In der Nacht zum 26. Juni wurde der Oblast Odessa erneut Ziel russischer Angriffe. Hauptziel war die Energieinfrastruktur, was zu weitreichenden Stromausfällen und Bränden in Grenznähe führte.

Wie RBC-Ukraine unter Berufung auf die Bezirksstaatliche Verwaltung von Izmail (RGA) meldet, griff der Gegner Objekte in der städtischen Territorialgemeinde Wilkowo an. Infolge des Angriffs wurden Teile des Energiesystems und der zivilen Infrastruktur beschädigt, es kam zu einem Brand.

Folgen des Angriffs: ohne Strom und ein Verletzter

Unmittelbar nach dem Angriff begannen Einheiten des staatlichen Dienstes für Notfälle (GSCHS) mit der Beseitigung der Folgen. Laut Behördenangaben wurde eine Person verletzt – ihr wurde medizinische Hilfe geleistet.

Als kritische Folge des Angriffs trat ein vollständiger Stromausfall ein.
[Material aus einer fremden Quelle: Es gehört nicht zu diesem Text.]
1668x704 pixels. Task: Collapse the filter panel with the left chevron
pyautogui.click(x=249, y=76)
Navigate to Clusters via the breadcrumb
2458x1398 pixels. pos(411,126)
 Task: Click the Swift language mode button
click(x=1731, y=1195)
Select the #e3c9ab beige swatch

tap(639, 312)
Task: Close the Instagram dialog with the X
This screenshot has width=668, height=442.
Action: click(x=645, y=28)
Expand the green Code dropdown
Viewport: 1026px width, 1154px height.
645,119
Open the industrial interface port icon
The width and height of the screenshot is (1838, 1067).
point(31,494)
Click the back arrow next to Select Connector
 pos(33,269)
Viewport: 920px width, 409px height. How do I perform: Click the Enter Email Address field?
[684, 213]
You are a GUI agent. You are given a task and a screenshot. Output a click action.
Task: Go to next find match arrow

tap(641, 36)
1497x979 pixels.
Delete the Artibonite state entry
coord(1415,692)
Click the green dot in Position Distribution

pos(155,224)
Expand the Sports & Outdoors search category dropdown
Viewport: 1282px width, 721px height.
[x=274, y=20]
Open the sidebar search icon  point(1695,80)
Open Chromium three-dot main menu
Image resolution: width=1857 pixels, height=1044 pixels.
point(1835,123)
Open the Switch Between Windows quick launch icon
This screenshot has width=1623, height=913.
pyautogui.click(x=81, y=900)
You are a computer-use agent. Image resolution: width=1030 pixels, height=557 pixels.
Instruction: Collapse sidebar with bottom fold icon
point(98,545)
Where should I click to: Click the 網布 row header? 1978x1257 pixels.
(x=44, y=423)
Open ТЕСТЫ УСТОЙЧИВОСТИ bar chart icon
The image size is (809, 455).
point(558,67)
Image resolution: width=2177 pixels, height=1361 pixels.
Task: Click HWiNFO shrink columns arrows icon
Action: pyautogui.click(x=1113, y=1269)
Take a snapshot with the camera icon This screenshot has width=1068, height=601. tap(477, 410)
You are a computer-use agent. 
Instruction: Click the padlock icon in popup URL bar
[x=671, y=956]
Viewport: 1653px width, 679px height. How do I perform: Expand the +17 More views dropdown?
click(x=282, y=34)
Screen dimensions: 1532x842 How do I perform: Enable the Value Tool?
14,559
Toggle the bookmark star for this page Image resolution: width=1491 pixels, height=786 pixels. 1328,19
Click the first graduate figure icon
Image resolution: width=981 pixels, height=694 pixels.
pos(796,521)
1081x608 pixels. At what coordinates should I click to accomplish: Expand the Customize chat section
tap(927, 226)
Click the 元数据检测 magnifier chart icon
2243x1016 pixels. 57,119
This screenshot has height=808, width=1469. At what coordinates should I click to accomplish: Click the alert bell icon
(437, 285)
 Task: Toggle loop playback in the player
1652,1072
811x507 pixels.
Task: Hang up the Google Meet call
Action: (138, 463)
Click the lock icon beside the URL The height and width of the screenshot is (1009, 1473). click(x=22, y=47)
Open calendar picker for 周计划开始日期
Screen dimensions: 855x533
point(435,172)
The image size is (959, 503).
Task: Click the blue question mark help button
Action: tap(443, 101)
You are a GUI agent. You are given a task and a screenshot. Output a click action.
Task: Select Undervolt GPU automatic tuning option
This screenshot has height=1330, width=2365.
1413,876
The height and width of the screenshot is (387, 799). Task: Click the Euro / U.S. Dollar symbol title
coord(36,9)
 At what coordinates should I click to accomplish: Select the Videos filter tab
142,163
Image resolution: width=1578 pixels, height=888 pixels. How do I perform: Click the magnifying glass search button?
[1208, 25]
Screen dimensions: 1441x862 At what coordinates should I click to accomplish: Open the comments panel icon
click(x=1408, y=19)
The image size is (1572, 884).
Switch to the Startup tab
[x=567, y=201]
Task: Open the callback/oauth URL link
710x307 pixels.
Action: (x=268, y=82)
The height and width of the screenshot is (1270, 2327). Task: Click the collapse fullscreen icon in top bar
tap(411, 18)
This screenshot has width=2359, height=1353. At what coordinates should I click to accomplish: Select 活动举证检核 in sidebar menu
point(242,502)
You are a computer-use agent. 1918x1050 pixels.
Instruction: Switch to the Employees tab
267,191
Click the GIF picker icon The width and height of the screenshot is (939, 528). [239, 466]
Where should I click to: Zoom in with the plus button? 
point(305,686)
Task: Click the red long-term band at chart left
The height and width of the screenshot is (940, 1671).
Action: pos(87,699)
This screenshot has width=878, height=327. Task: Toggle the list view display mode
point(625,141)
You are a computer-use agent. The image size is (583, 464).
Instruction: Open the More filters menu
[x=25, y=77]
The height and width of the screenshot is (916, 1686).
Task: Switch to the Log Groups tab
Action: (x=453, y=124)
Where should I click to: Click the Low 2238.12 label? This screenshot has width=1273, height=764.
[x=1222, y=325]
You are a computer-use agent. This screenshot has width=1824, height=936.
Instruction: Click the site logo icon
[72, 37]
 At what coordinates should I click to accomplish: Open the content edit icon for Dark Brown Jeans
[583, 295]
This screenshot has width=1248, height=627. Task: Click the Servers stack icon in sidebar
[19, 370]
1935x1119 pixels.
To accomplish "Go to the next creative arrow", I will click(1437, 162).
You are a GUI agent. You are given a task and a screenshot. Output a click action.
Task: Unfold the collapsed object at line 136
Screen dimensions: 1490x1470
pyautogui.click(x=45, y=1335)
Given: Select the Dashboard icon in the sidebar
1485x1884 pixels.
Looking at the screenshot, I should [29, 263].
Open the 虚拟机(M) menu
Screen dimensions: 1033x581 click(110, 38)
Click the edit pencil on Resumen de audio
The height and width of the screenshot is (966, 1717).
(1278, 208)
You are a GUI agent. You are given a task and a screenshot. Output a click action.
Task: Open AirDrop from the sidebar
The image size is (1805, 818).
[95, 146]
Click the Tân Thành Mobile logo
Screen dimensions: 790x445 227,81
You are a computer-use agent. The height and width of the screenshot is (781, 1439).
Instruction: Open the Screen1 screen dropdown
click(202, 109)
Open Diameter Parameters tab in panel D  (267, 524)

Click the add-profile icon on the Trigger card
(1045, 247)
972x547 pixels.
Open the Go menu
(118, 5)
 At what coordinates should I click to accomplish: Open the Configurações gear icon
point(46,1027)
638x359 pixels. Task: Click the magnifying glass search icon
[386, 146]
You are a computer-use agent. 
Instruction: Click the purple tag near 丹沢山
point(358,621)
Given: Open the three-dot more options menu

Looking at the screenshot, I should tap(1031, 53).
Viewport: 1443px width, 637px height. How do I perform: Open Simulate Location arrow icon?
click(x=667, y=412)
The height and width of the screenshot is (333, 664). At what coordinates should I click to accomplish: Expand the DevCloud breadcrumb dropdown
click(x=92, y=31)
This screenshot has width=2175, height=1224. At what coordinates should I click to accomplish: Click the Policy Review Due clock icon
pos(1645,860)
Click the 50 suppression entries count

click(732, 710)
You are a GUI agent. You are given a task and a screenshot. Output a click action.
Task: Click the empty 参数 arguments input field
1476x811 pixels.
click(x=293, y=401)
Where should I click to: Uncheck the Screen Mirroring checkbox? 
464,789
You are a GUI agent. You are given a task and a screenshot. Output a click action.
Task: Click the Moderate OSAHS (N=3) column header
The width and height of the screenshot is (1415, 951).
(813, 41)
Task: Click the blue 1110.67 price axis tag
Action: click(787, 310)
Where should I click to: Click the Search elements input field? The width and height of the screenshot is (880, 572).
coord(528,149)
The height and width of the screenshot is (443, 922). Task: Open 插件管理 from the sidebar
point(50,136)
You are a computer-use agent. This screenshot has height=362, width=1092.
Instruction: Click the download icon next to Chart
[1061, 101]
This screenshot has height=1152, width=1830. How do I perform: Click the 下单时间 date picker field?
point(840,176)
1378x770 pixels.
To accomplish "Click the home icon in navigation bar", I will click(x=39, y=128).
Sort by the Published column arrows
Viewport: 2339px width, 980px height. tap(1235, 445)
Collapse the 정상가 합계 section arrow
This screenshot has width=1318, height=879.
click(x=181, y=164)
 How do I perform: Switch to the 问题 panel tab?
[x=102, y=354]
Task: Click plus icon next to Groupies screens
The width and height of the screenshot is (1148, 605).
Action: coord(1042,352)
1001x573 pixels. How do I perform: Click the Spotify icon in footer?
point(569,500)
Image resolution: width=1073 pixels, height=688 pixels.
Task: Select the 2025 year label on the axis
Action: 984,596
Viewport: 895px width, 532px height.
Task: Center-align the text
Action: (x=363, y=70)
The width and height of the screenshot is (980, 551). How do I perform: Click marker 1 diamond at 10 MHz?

Ohne Strom blieb die Stadt Wilkowo sowie mehrere Ortschaften der Gemeinde Wilkowo. Die Beschädigung der Energieinfrastruktur erfordert Zeit für die Wiederherstellung, was für die Bewohner der Region erhebliche Schwierigkeiten bereitet.

Serie von Angriffen auf den Süden der Ukraine

Der Angriff auf Wilkowo war Teil einer Serie von Schlägen gegen den Oblast Odessa im Juni. Bereits am 21. Juni hatten russische Truppen mit einer Iskander-Rakete ein landwirtschaftliches Unternehmen im Rajon Odessa getroffen. Dabei gerieten Fahrzeuge und Kraftstoffbehälter in Brand, zudem wurde ein Lagerraum zerstört.

Ein weiterer Vorfall ereignete sich am 12. Juni, als der Gegner den Süden des Oblasts angriff. An jenem Tag traf eine Rakete ein Wohngebiet, eine andere beschädigte Solarpaneele auf einem Betrieb. Diese Vorfälle belegen den systematischen Charakter der Angriffe auf die Infrastruktur der Region.